U.S. v. Cruikshank (1876)

Cruikshank was the first Second Amendment case to reach the Supreme Court. This case is occasionally misrepresented as holding the Second Amendment does not protect an individual right to keep and bear arms. Typically, Cruikshank is cited out of context by claiming the court held the Second Amendment "is not a right granted by the Constitution." (For example, see U.S. v. Nelsen, 859 F.2d 1318 [8th Cir. 1988] or the ACLU of Massachusetts on the Second Amendment.)

What you are not told is that the same thing was said about the First Amendment and the Court considered these rights pre-existing, thus they are not granted by the Constitution.
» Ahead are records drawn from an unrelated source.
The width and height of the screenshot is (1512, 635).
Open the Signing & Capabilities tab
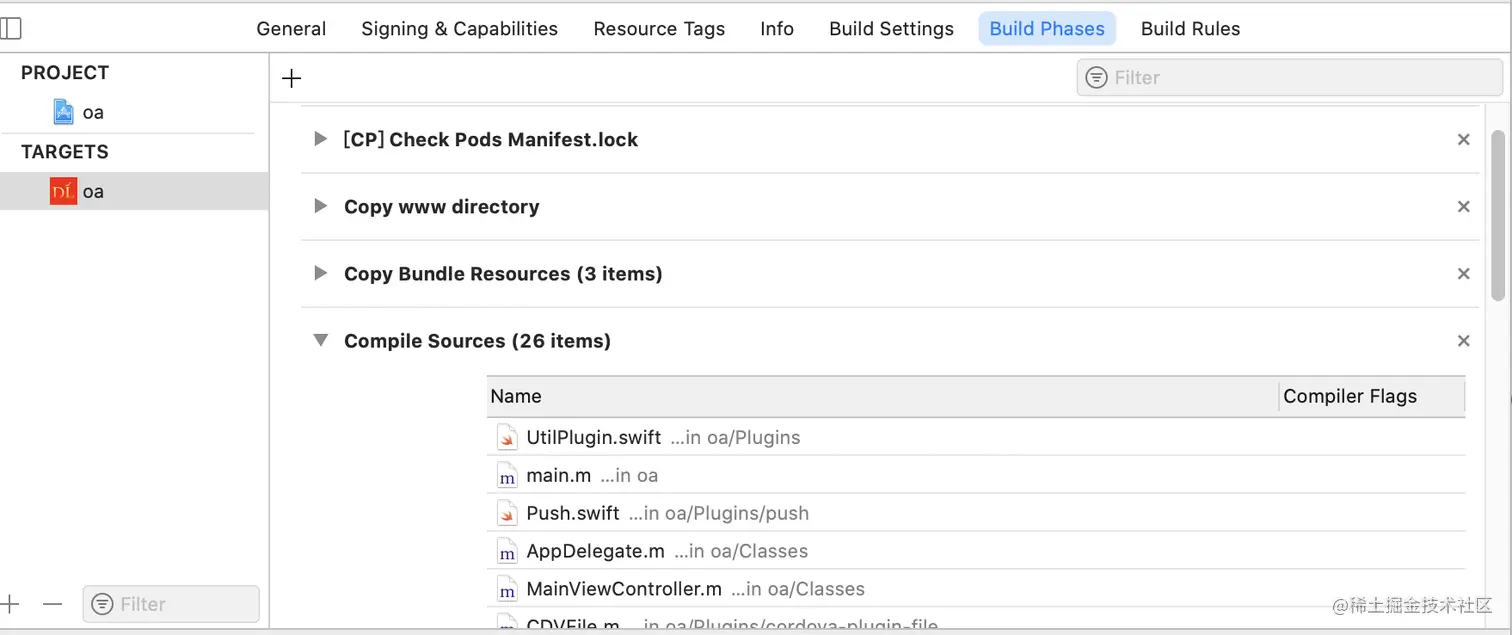click(459, 29)
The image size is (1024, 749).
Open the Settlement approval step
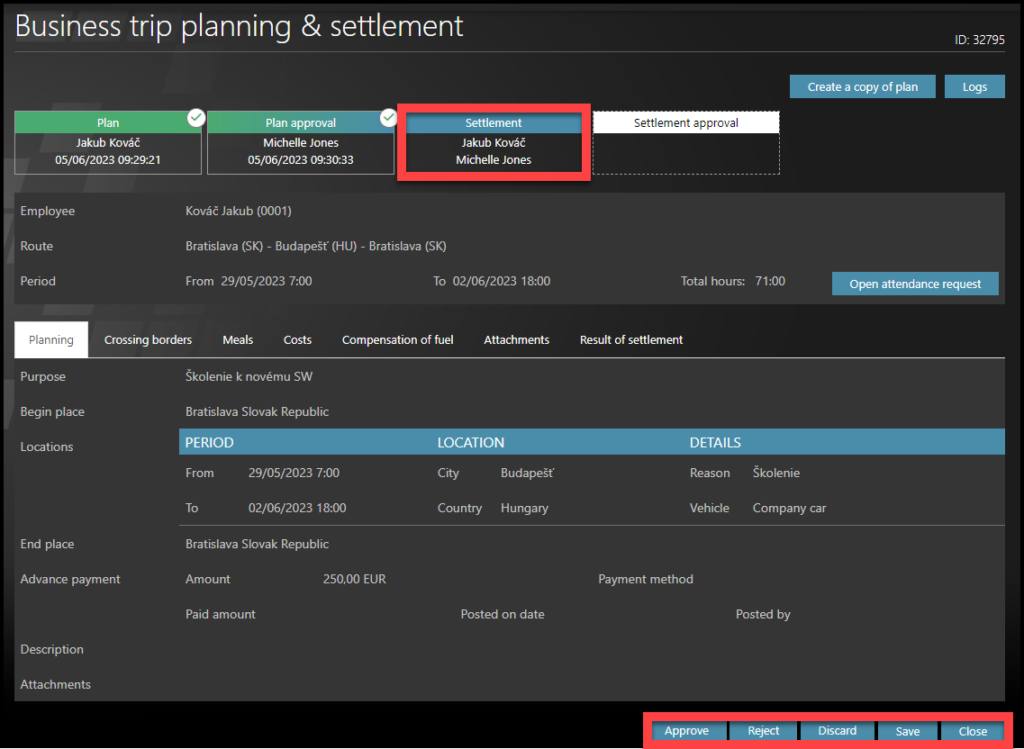pos(686,143)
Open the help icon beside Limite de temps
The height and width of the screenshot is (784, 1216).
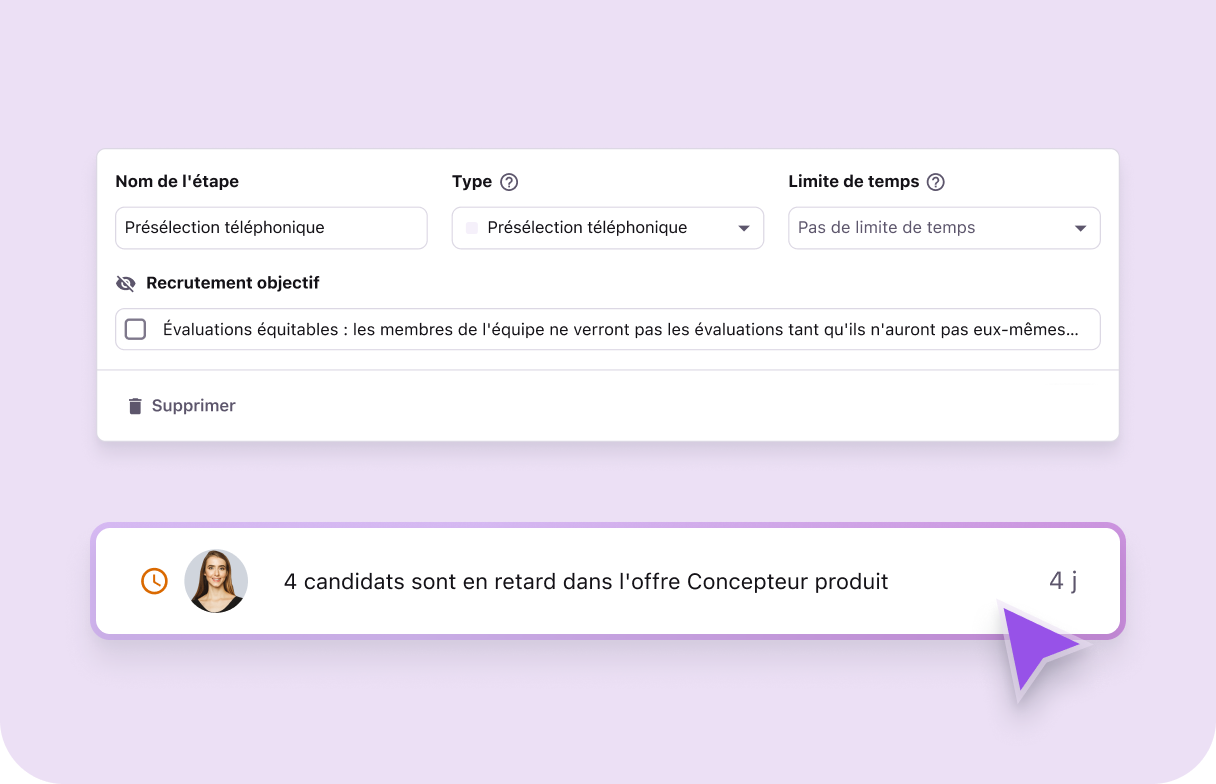click(936, 181)
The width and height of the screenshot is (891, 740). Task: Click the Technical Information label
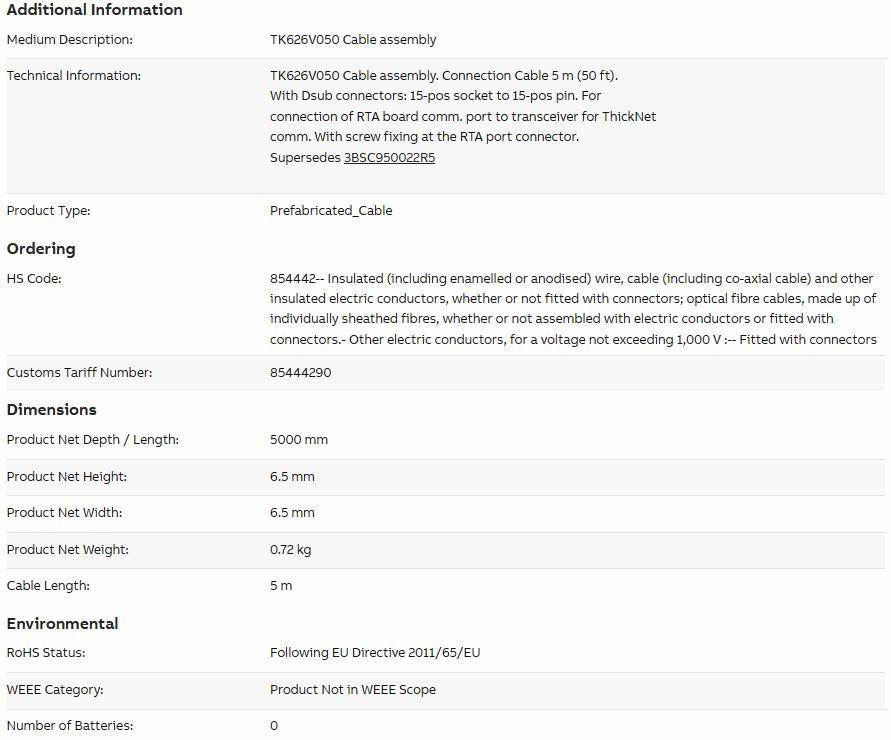(74, 76)
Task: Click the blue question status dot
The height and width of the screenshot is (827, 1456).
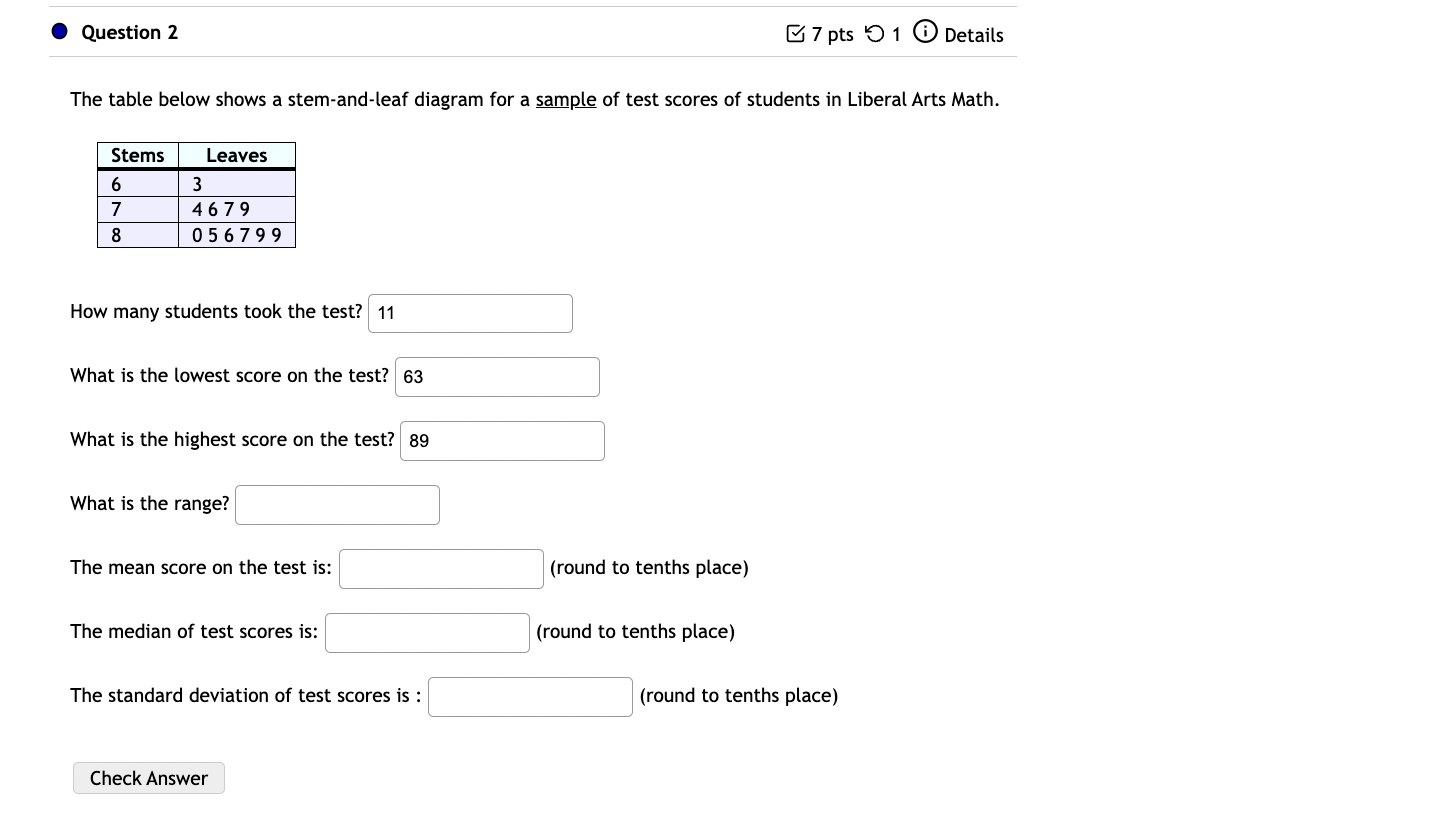Action: pos(59,31)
Among the counts against Cruikshank et. al, were charges to deprive two blacks of their First and Second Amendment rights. Regarding the First Amendment charges the court stated:

The right of the people peaceably to assemble for lawful purposes existed long before the adoption of the Constitution of the United States. In fact, it is, and always has been, one of the attributes of citizenship under a free government... It is found wherever civilization exists. It was not, therefore, a right granted to the people by the Constitution. The government of the United States when established found it in existence, with the obligation on the part of the States to afford it protection...

The first amendment to the Constitution prohibits Congress from abridging "the right of the people to assemble and to petition the government for a redress of grievances." This, like the other amendments proposed and adopted at the same time, was not intended to limit the powers of the State governments in respect to their own citizens, but to operate upon the National government alone...

...For their protection in its enjoyment, therefore, the people must look to the States. The power for that purpose was originally placed there, and it has never been surrendered to the United States.

Similarly regarding the Second Amendment violations the court wrote:

The second and tenth counts are equally defective. The right there specified is that of "bearing arms for a lawful purpose." This is not a right granted by the Constitution. Neither is it in any manner dependent upon that instrument for its existence. The second amendment declares that it shall not be infringed; but this, as has been seen, means no more than that it shall not be infringed by Congress. This is one of the amendments that has no other effect than to restrict the powers of the national government, leaving the people to look for their protection against any violation by their fellow-citizens of the rights it recognizes, to what is called..."internal police."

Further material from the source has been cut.